▶ **Task brief**
This calls for a verbatim copy of all the data, with no images carried over.

▶ **Source information**
****************
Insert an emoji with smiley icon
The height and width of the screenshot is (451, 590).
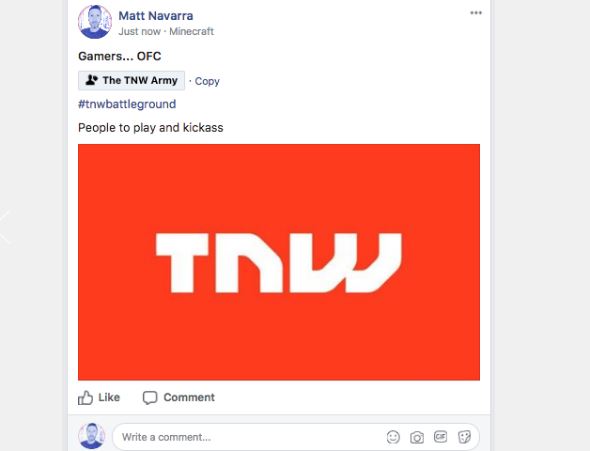click(x=393, y=437)
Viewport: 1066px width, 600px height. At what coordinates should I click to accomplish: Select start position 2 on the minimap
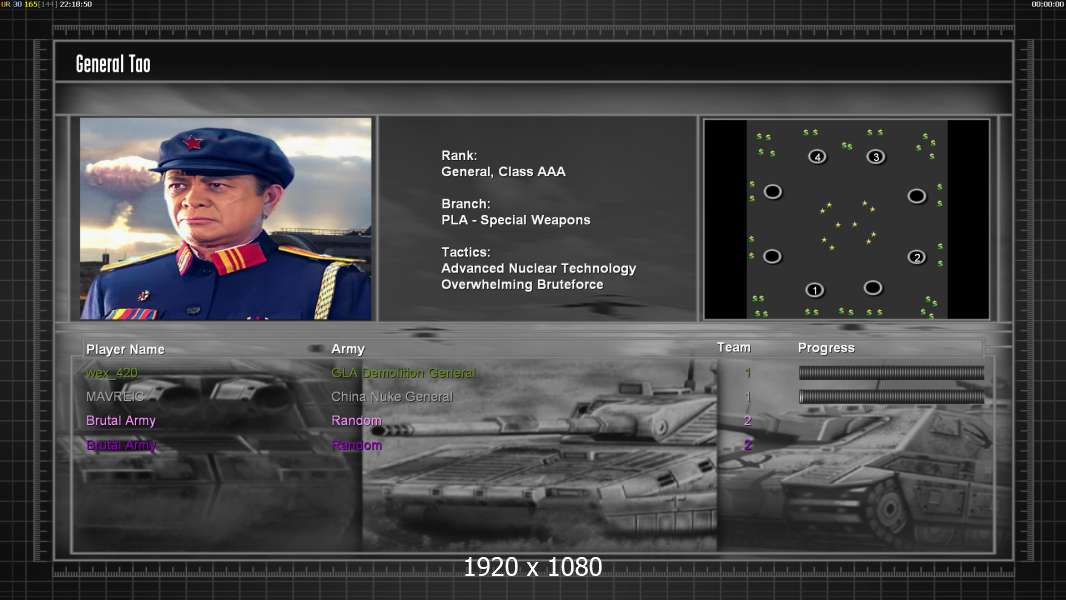[x=916, y=257]
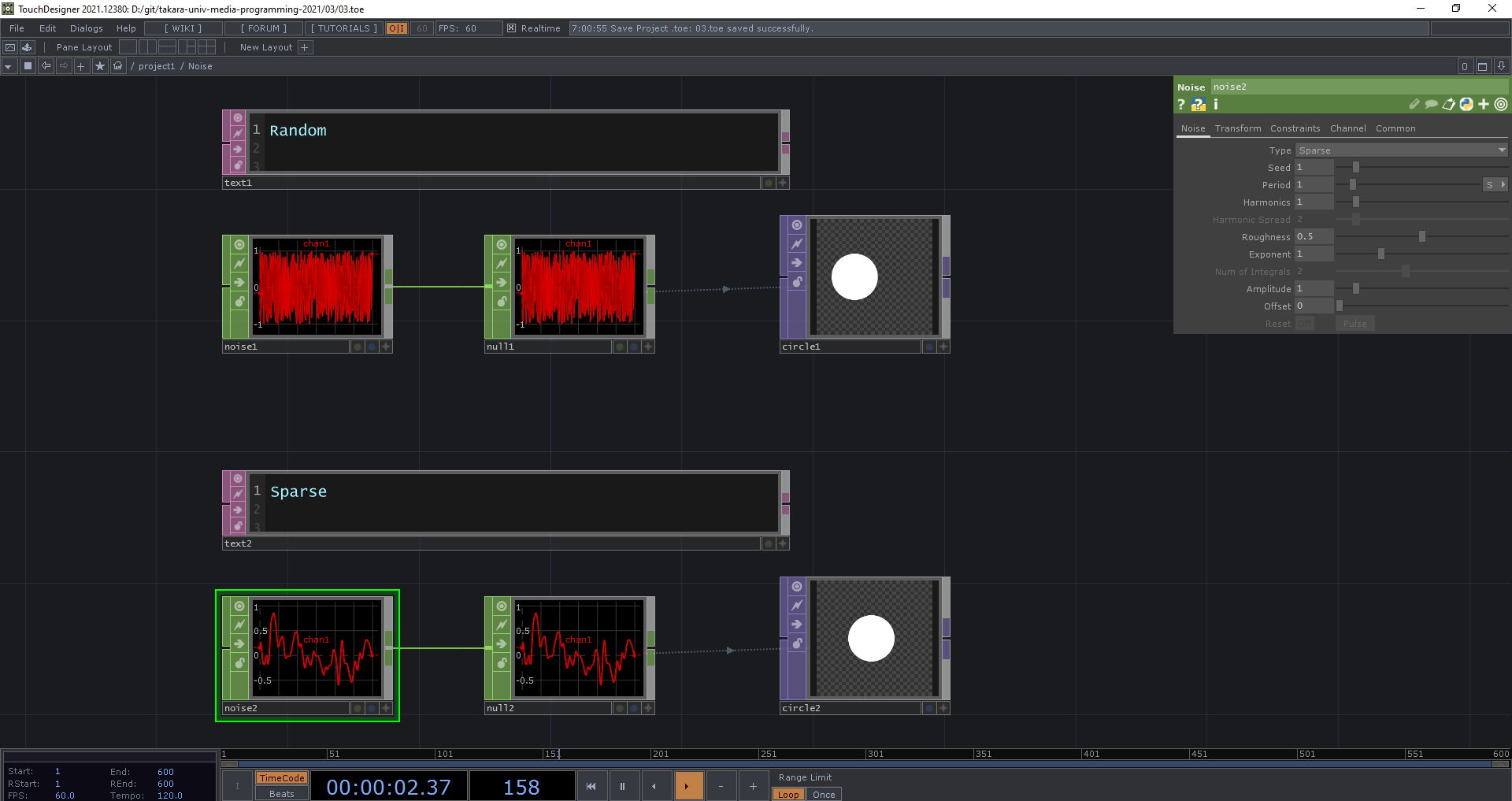Open the Dialogs menu
The height and width of the screenshot is (801, 1512).
click(x=86, y=28)
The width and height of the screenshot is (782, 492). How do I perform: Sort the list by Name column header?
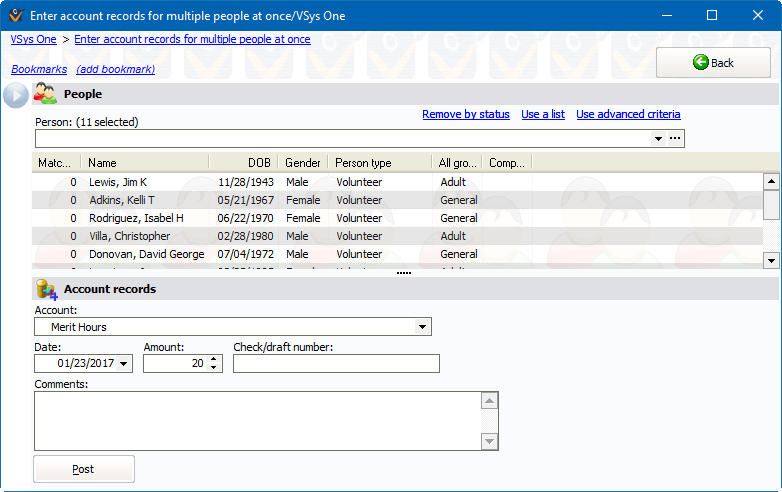[102, 163]
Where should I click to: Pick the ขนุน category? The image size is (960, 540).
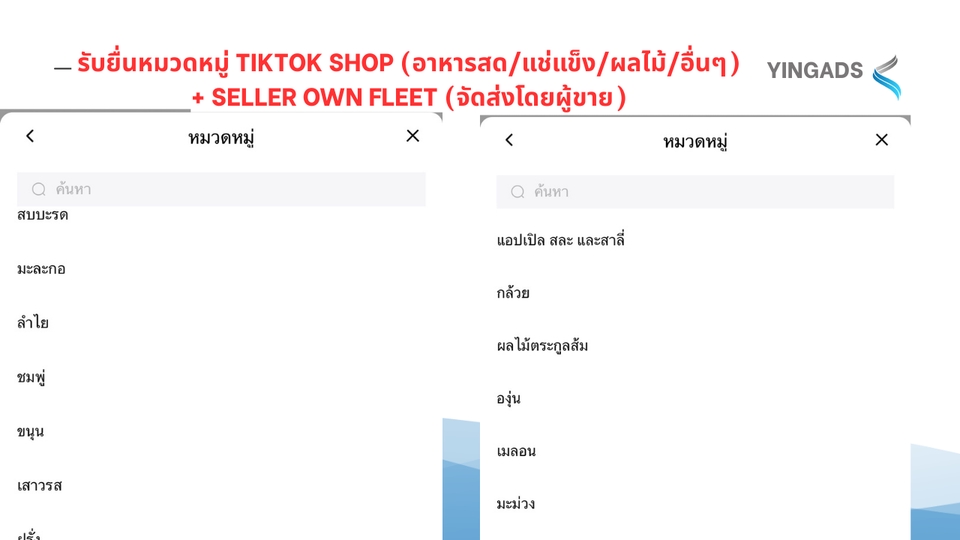(x=31, y=431)
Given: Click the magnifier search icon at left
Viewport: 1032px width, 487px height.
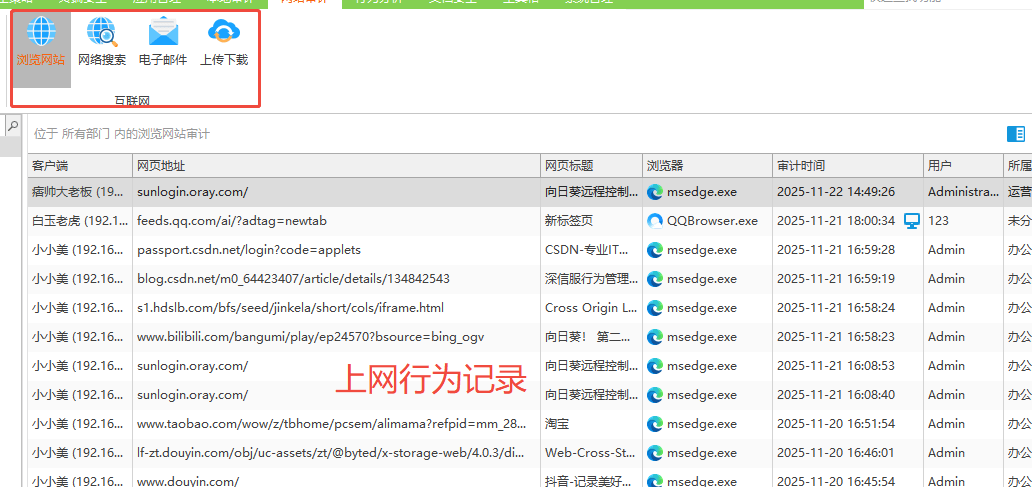Looking at the screenshot, I should point(13,126).
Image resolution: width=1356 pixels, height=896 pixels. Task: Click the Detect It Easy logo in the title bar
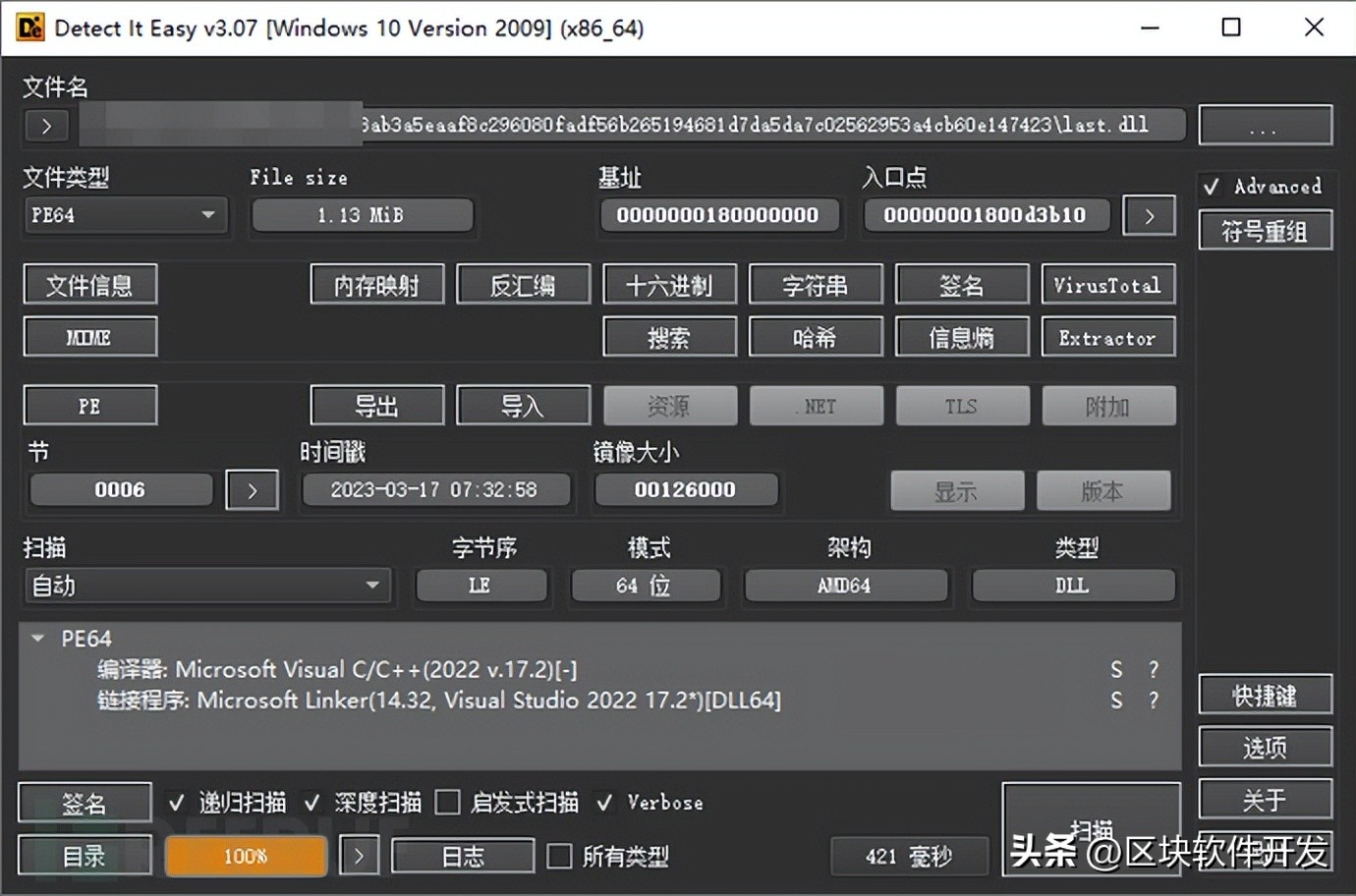coord(28,28)
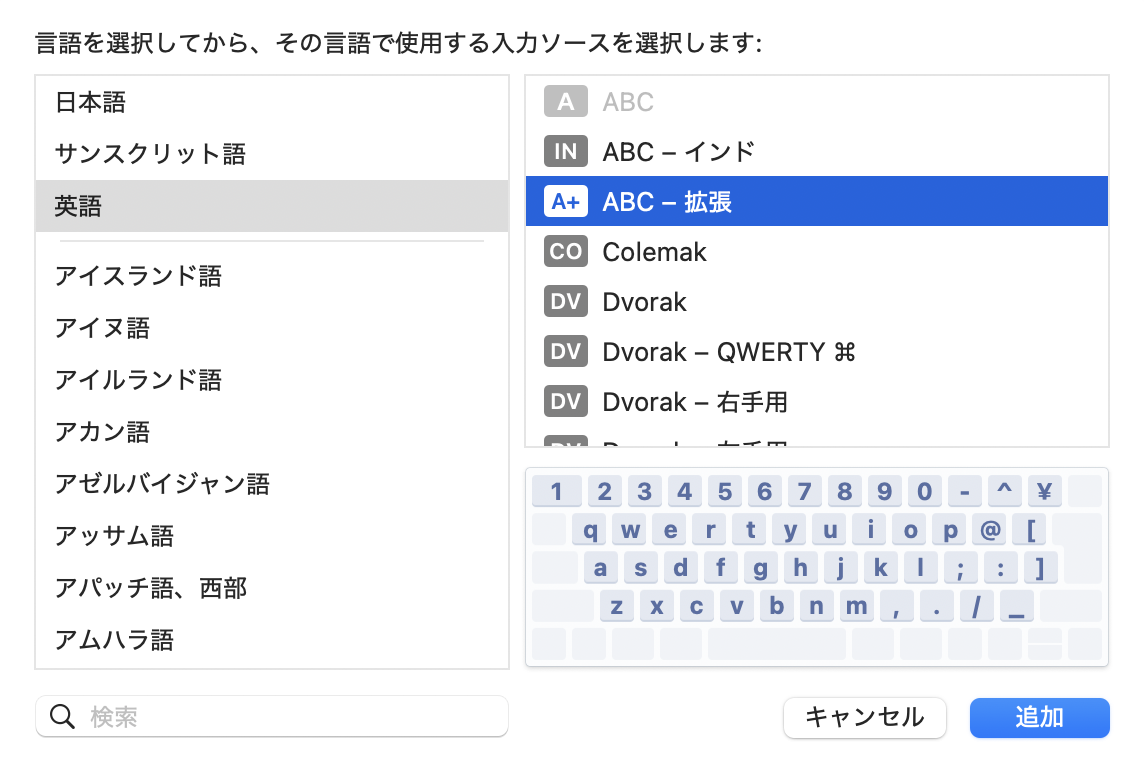Pick アゼルバイジャン語 language entry
1144x768 pixels.
point(162,484)
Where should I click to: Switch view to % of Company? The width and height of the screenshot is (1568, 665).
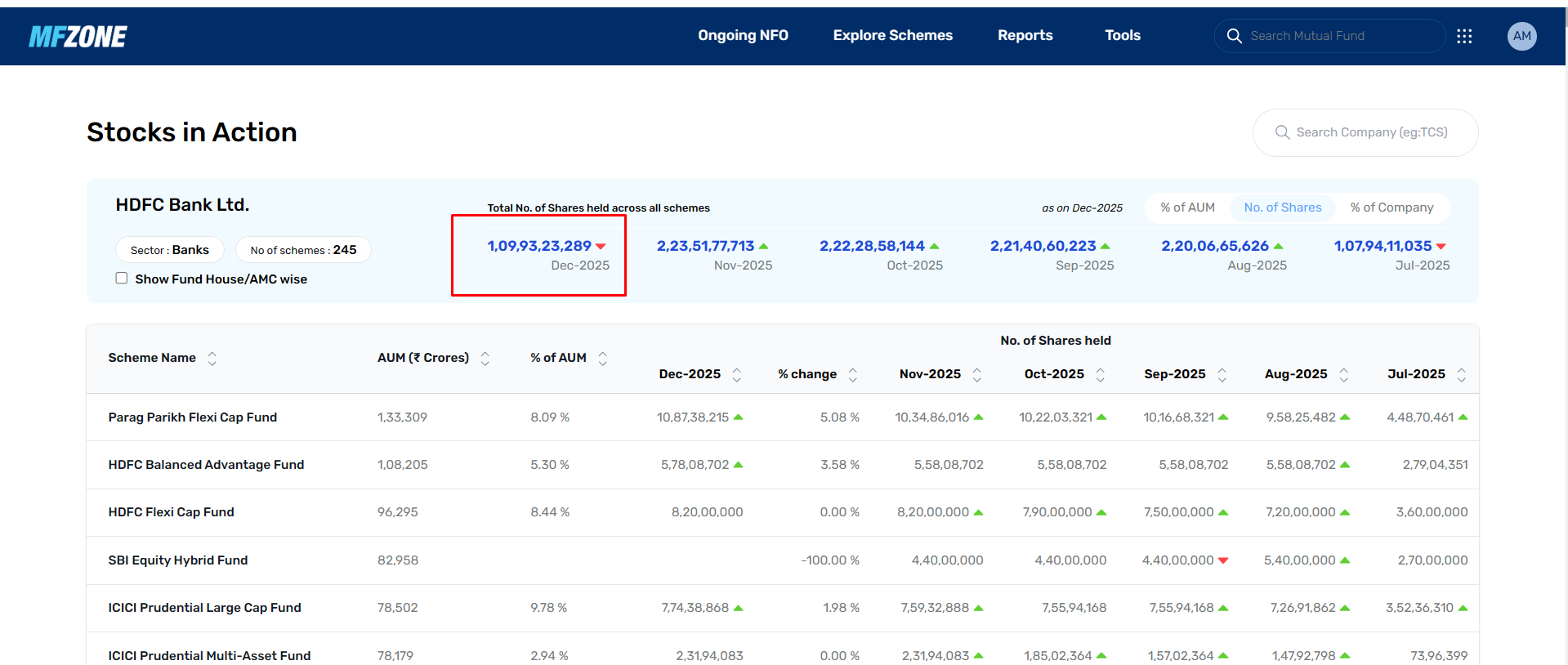1391,208
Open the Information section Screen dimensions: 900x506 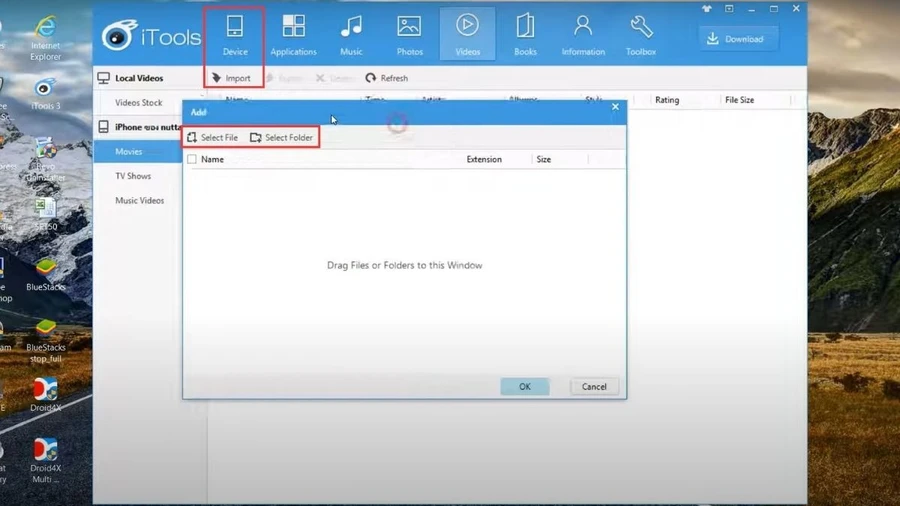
****************
▶ **Written reply**
Insert an emoji with smiley icon
The height and width of the screenshot is (451, 590).
click(x=393, y=437)
Viewport: 1066px width, 600px height. At what coordinates should I click to accomplish: Select start position 2 on the minimap
[x=916, y=257]
Open the Dialogs menu
The height and width of the screenshot is (801, 1512).
click(x=86, y=28)
The width and height of the screenshot is (782, 492). How do I perform: Sort the list by Name column header?
[102, 163]
Where should I click to: Pick the ขนุน category? The image size is (960, 540).
(x=31, y=431)
Given: Click the magnifier search icon at left
Viewport: 1032px width, 487px height.
Looking at the screenshot, I should point(13,126).
Image resolution: width=1356 pixels, height=896 pixels. Task: Click the Detect It Easy logo in the title bar
coord(28,28)
Pick アゼルバイジャン語 language entry
1144x768 pixels.
point(162,484)
Where should I click to: Switch view to % of Company? The width and height of the screenshot is (1568, 665).
1391,208
Open the Information section Screen dimensions: 900x506 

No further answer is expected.